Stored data
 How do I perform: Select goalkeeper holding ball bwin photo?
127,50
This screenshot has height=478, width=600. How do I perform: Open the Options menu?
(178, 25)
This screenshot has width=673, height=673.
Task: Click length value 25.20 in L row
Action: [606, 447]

- Your task: May I have the entries returned exactly, with every line in place?

- Task solution:
 How do I perform: Select goalkeeper holding ball bwin photo?
127,50
This screenshot has height=478, width=600. How do I perform: Open the Options menu?
(178, 25)
This screenshot has width=673, height=673.
Task: Click length value 25.20 in L row
Action: [606, 447]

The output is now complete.